--- START ---

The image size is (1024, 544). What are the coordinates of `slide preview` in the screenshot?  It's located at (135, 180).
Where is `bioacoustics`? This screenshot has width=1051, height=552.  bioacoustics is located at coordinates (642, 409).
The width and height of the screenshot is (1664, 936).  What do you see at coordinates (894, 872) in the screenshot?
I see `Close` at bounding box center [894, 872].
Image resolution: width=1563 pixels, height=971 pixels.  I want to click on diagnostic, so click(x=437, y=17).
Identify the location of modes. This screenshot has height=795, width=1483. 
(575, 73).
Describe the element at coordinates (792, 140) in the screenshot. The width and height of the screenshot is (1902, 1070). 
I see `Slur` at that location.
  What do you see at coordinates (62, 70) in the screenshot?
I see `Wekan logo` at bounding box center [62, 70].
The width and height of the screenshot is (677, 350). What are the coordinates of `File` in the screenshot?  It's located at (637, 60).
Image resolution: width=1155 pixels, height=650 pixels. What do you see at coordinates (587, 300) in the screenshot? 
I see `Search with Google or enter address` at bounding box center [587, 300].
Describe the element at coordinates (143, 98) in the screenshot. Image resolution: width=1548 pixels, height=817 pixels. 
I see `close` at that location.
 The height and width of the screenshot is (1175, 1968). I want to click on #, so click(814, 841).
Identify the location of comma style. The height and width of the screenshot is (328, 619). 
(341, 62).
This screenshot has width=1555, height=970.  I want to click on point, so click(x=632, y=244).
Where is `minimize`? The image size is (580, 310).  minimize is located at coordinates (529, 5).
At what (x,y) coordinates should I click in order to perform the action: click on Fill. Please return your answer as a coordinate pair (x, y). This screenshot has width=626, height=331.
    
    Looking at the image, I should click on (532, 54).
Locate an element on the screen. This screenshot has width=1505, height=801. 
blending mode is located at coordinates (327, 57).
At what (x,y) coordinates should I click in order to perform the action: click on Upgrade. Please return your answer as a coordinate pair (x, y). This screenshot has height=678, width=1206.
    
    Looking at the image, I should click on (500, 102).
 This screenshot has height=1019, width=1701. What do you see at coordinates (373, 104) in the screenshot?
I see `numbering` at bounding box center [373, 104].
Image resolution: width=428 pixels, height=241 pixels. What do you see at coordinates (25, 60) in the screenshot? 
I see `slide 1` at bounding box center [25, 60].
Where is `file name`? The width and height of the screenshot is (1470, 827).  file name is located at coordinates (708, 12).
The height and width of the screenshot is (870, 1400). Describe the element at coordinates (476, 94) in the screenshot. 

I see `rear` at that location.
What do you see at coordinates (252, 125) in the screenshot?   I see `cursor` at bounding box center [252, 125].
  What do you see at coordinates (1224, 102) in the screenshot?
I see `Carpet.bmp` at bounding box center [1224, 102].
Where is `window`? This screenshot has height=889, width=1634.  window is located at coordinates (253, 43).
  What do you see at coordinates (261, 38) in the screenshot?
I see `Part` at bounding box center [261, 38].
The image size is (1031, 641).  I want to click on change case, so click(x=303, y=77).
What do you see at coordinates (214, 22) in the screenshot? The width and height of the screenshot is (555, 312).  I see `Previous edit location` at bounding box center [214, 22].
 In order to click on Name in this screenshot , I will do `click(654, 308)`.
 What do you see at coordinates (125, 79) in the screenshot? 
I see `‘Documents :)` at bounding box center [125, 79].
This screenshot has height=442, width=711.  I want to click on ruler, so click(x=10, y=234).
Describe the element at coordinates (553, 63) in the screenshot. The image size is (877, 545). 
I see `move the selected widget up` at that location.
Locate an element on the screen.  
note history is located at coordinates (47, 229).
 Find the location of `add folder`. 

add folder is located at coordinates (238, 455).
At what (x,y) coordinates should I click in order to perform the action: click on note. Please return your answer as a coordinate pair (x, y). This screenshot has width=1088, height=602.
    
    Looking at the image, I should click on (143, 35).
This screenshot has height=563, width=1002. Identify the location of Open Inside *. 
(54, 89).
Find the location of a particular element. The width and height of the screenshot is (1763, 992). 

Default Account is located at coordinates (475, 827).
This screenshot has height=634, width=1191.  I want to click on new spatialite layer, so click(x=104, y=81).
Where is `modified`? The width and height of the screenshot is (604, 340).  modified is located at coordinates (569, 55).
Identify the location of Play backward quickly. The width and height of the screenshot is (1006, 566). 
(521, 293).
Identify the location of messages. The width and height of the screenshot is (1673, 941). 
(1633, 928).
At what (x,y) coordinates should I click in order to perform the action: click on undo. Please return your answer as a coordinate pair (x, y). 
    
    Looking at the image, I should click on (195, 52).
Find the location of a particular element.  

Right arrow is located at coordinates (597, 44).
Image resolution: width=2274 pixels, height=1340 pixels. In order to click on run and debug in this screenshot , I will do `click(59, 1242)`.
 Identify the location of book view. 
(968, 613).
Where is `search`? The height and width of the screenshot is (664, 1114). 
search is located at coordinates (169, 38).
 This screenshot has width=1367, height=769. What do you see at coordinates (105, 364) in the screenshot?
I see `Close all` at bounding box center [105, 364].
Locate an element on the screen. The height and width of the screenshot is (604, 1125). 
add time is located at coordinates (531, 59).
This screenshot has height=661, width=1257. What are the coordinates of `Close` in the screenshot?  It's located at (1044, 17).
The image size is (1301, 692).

--- END ---

* Objective
Copy out all of the entries above, word for word, with nothing changed.

* Answer below
The image size is (1024, 544). What are the coordinates of `slide preview` in the screenshot?  It's located at (135, 180).
Where is `bioacoustics`? This screenshot has width=1051, height=552.  bioacoustics is located at coordinates (642, 409).
The width and height of the screenshot is (1664, 936).  What do you see at coordinates (894, 872) in the screenshot?
I see `Close` at bounding box center [894, 872].
Image resolution: width=1563 pixels, height=971 pixels.  I want to click on diagnostic, so click(x=437, y=17).
Identify the location of modes. This screenshot has height=795, width=1483. 
(575, 73).
Describe the element at coordinates (792, 140) in the screenshot. The width and height of the screenshot is (1902, 1070). 
I see `Slur` at that location.
  What do you see at coordinates (62, 70) in the screenshot?
I see `Wekan logo` at bounding box center [62, 70].
The width and height of the screenshot is (677, 350). What are the coordinates of `File` in the screenshot?  It's located at (637, 60).
Image resolution: width=1155 pixels, height=650 pixels. What do you see at coordinates (587, 300) in the screenshot? 
I see `Search with Google or enter address` at bounding box center [587, 300].
Describe the element at coordinates (143, 98) in the screenshot. Image resolution: width=1548 pixels, height=817 pixels. 
I see `close` at that location.
 The height and width of the screenshot is (1175, 1968). I want to click on #, so click(814, 841).
Identify the location of comma style. The height and width of the screenshot is (328, 619). 
(341, 62).
This screenshot has width=1555, height=970.  I want to click on point, so click(x=632, y=244).
Where is `minimize`? The image size is (580, 310).  minimize is located at coordinates (529, 5).
At what (x,y) coordinates should I click in order to perform the action: click on Fill. Please return your answer as a coordinate pair (x, y). This screenshot has width=626, height=331.
    
    Looking at the image, I should click on (532, 54).
Locate an element on the screen. This screenshot has width=1505, height=801. 
blending mode is located at coordinates (327, 57).
At what (x,y) coordinates should I click in order to perform the action: click on Upgrade. Please return your answer as a coordinate pair (x, y). This screenshot has height=678, width=1206.
    
    Looking at the image, I should click on (500, 102).
 This screenshot has height=1019, width=1701. What do you see at coordinates (373, 104) in the screenshot?
I see `numbering` at bounding box center [373, 104].
Image resolution: width=428 pixels, height=241 pixels. What do you see at coordinates (25, 60) in the screenshot? 
I see `slide 1` at bounding box center [25, 60].
Where is `file name`? The width and height of the screenshot is (1470, 827).  file name is located at coordinates (708, 12).
The height and width of the screenshot is (870, 1400). Describe the element at coordinates (476, 94) in the screenshot. 

I see `rear` at that location.
What do you see at coordinates (252, 125) in the screenshot?   I see `cursor` at bounding box center [252, 125].
  What do you see at coordinates (1224, 102) in the screenshot?
I see `Carpet.bmp` at bounding box center [1224, 102].
Where is `window`? This screenshot has height=889, width=1634.  window is located at coordinates (253, 43).
  What do you see at coordinates (261, 38) in the screenshot?
I see `Part` at bounding box center [261, 38].
The image size is (1031, 641).  I want to click on change case, so click(x=303, y=77).
What do you see at coordinates (214, 22) in the screenshot? The width and height of the screenshot is (555, 312).  I see `Previous edit location` at bounding box center [214, 22].
 In order to click on Name in this screenshot , I will do `click(654, 308)`.
 What do you see at coordinates (125, 79) in the screenshot? 
I see `‘Documents :)` at bounding box center [125, 79].
This screenshot has height=442, width=711.  I want to click on ruler, so click(x=10, y=234).
Describe the element at coordinates (553, 63) in the screenshot. The image size is (877, 545). 
I see `move the selected widget up` at that location.
Locate an element on the screen.  
note history is located at coordinates (47, 229).
 Find the location of `add folder`. 

add folder is located at coordinates (238, 455).
At what (x,y) coordinates should I click in order to perform the action: click on note. Please return your answer as a coordinate pair (x, y). This screenshot has width=1088, height=602.
    
    Looking at the image, I should click on (143, 35).
This screenshot has height=563, width=1002. Identify the location of Open Inside *. 
(54, 89).
Find the location of a particular element. The width and height of the screenshot is (1763, 992). 

Default Account is located at coordinates (475, 827).
This screenshot has height=634, width=1191.  I want to click on new spatialite layer, so click(x=104, y=81).
Where is `modified`? The width and height of the screenshot is (604, 340).  modified is located at coordinates (569, 55).
Identify the location of Play backward quickly. The width and height of the screenshot is (1006, 566). 
(521, 293).
Identify the location of messages. The width and height of the screenshot is (1673, 941). 
(1633, 928).
At what (x,y) coordinates should I click in order to perform the action: click on undo. Please return your answer as a coordinate pair (x, y). 
    
    Looking at the image, I should click on (195, 52).
Find the location of a particular element.  

Right arrow is located at coordinates (597, 44).
Image resolution: width=2274 pixels, height=1340 pixels. In order to click on run and debug in this screenshot , I will do `click(59, 1242)`.
 Identify the location of book view. 
(968, 613).
Where is `search`? The height and width of the screenshot is (664, 1114). 
search is located at coordinates (169, 38).
 This screenshot has width=1367, height=769. What do you see at coordinates (105, 364) in the screenshot?
I see `Close all` at bounding box center [105, 364].
Locate an element on the screen. The height and width of the screenshot is (604, 1125). 
add time is located at coordinates (531, 59).
This screenshot has height=661, width=1257. What are the coordinates of `Close` in the screenshot?  It's located at (1044, 17).
The image size is (1301, 692).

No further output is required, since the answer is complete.